Baby Kate was airlifted to Birmingham Children's Hospital. Her mother collapsed and was sent to hospital in Worcester, 30 miles away from her daughter.
Kate's father Richard Stanton was alone when he cradled his little girl as she died.
Seven years later, and Mr and Mrs Griffiths were in the same devastating circumstances. They lost their daughter Pippa when she was just 31 hours' old.
She'd been born at home, but when she began coughing up a brown liquid and her mum called Shrewsbury midwives for help four times, she was repeatedly told not to worry.
Pippa was unresponsive the following day. Her father tried to resuscitate her as the ambulance arrived, but she died that afternoon from a Group B Streptococcus infection.
In both cases, SaTH concluded investigations into both babies' deaths were not required, insisting their practices were safe.
But the parents knew instinctively those conclusions were wrong. What they did not know, at that time, is that they were on the brink of uncovering one of the biggest NHS scandals in history.
They compiled their own dossier of 23 babies' deaths they were certain should not have happened.
When they presented the evidence to Jeremy Hunt in 2017, their second meeting with the then-health secretary, he ordered an inquiry.
Ms Davies said: "It was definitely beneficial for us to meet Mr Hunt and for him to see our faces and hear our story so that when we presented the 23 cases to him later, and said, 'remember us, remember the impact, we're not the only ones', he did the right thing and requested an investigation."
The inquiry by senior midwife Donna Ockenden began looking at those 23 cases. But it was expanded to investigate almost 1,600 after concerned families came forward with their stories in droves.
The families have faced several delays of the report's publication but on Wednesday, finally got the answers they had battled so long to get.
Kate's parents said they were hopeful Ms Ockenden's report could transform maternity care across England.
"This report can make a difference, this report could be a legacy, it should be," said Ms Davies.
"However, we've had Mid Staffs, we've had Morecambe Bay, we've had reports before and learning has not been embedded and changes have not happened."
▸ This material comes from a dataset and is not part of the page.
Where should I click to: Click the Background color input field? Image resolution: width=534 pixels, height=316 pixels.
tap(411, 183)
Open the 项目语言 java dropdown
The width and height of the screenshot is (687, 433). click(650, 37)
She added: "What I really fail to understand is why it has taken the persistence of families, supported by the media, to bring this to light, for the learning to happen and gifted to the NHS - why didn't anyone else want this?
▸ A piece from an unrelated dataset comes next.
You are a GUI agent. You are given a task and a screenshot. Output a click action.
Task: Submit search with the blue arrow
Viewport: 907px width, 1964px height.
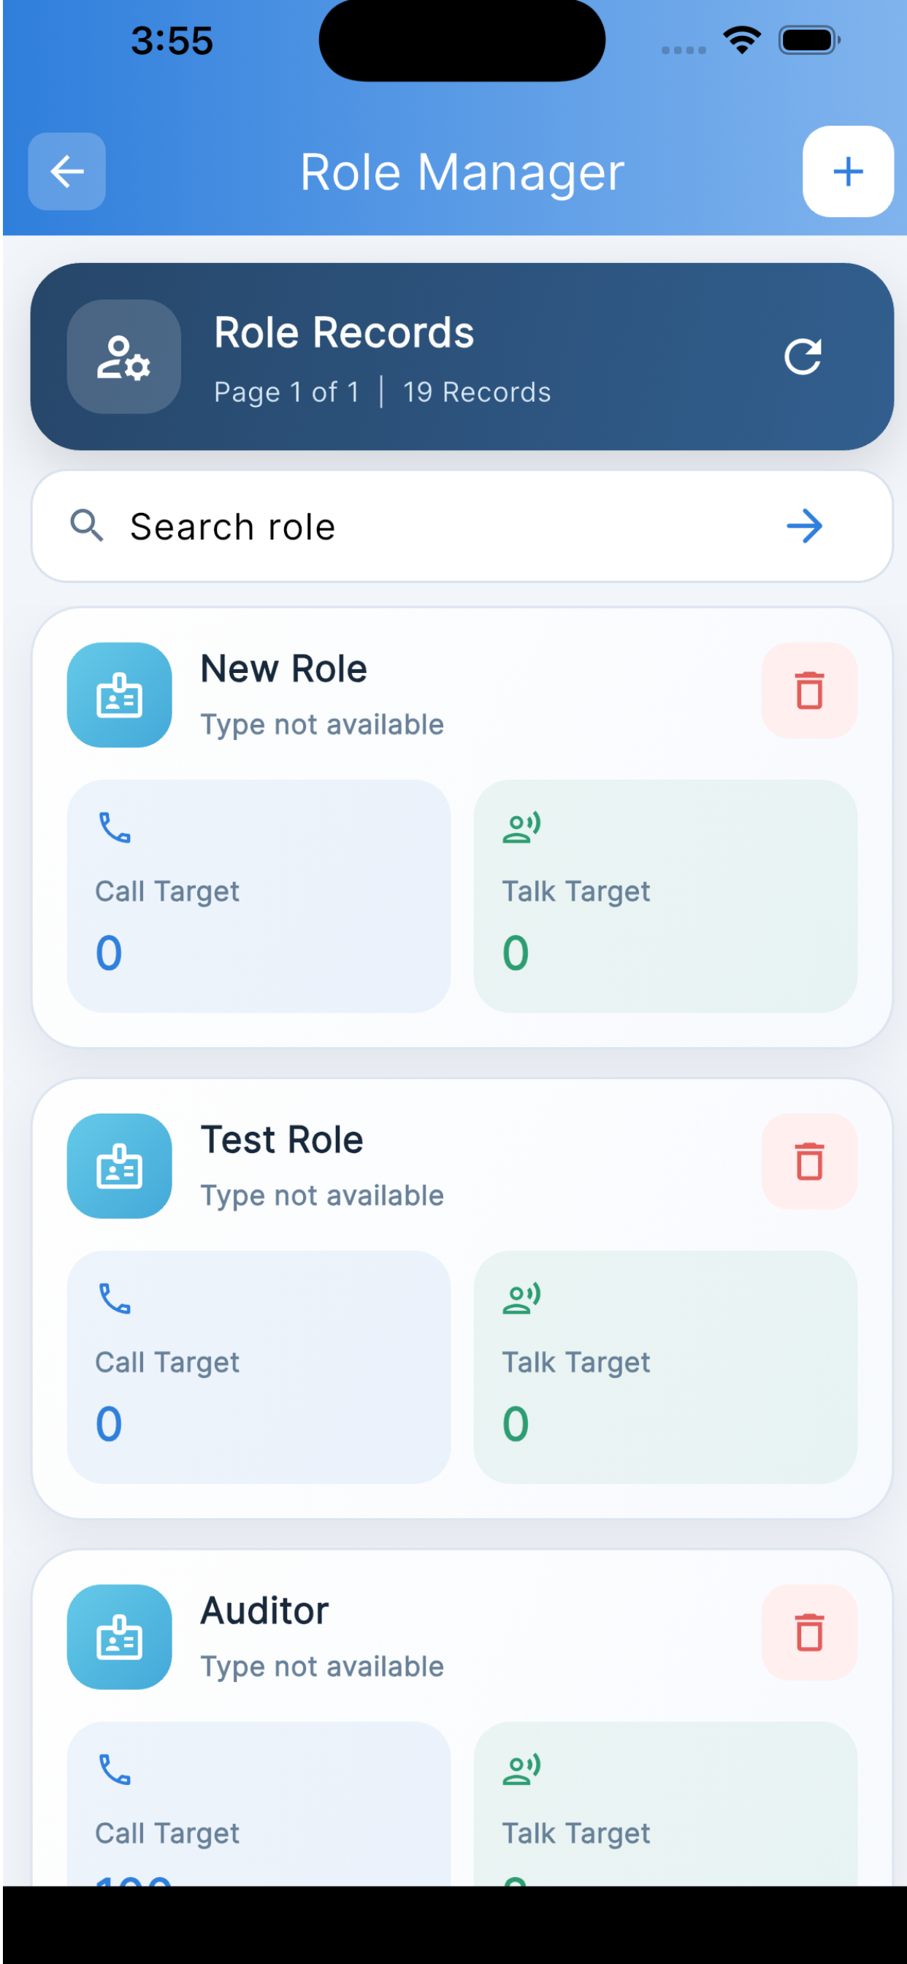pyautogui.click(x=804, y=526)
"Why didn't the clinicians on the front line want this? Why didn't the regulators, the clinical commissioning group and the Care Quality Commission want this - why didn't they care enough to look closely at what was going on? The evidence was really there, it's so clear - why did nobody want to learn and change?"
Richard Stanton said: "We have gifted the NHS the opportunity to learn from Donna Ockenden's report in the name of Pippa and Kate and the other families.
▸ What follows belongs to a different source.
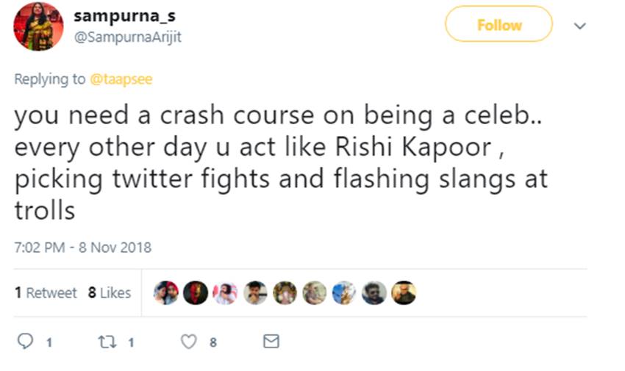Image resolution: width=625 pixels, height=371 pixels.
Task: Click sampurna_s profile avatar
Action: [39, 26]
"Now it's time for the NHS to go away and do exactly that."
The Reverend Charlotte Cheshire, 44, from Newport, Shropshire, is among the hundreds of families who came forward as part of the review.
Her son was left with multiple, severe health problems after contracting Group B Strep infection after his birth in 2011.
She said her concerns had been dismissed by staff at the trust, which she is now suing.
Adam, now 11, spent a month in intensive care after his birth when it was finally discovered what was wrong.
She said she hoped there would be "genuine learnings" from the review.
"Not the sort of, 'oh, we'll learn and get back to you', but genuine learnings to improve maternity safety - primarily first of all at Shrewsbury and Telford, but secondly across the country as a whole," she said.
"I don't want any other family to have to go through what we've gone through."
Julie Rowlings, whose daughter Olivia died after 23 hours of labour following a consultant's use of forceps, said she hoped to get a personal apology from SaTH.
"I want them to apologise face to face for what they put us through," she said.
"I'd like them to apologise for ignoring what we were trying to tell them at the time. It would go a long way."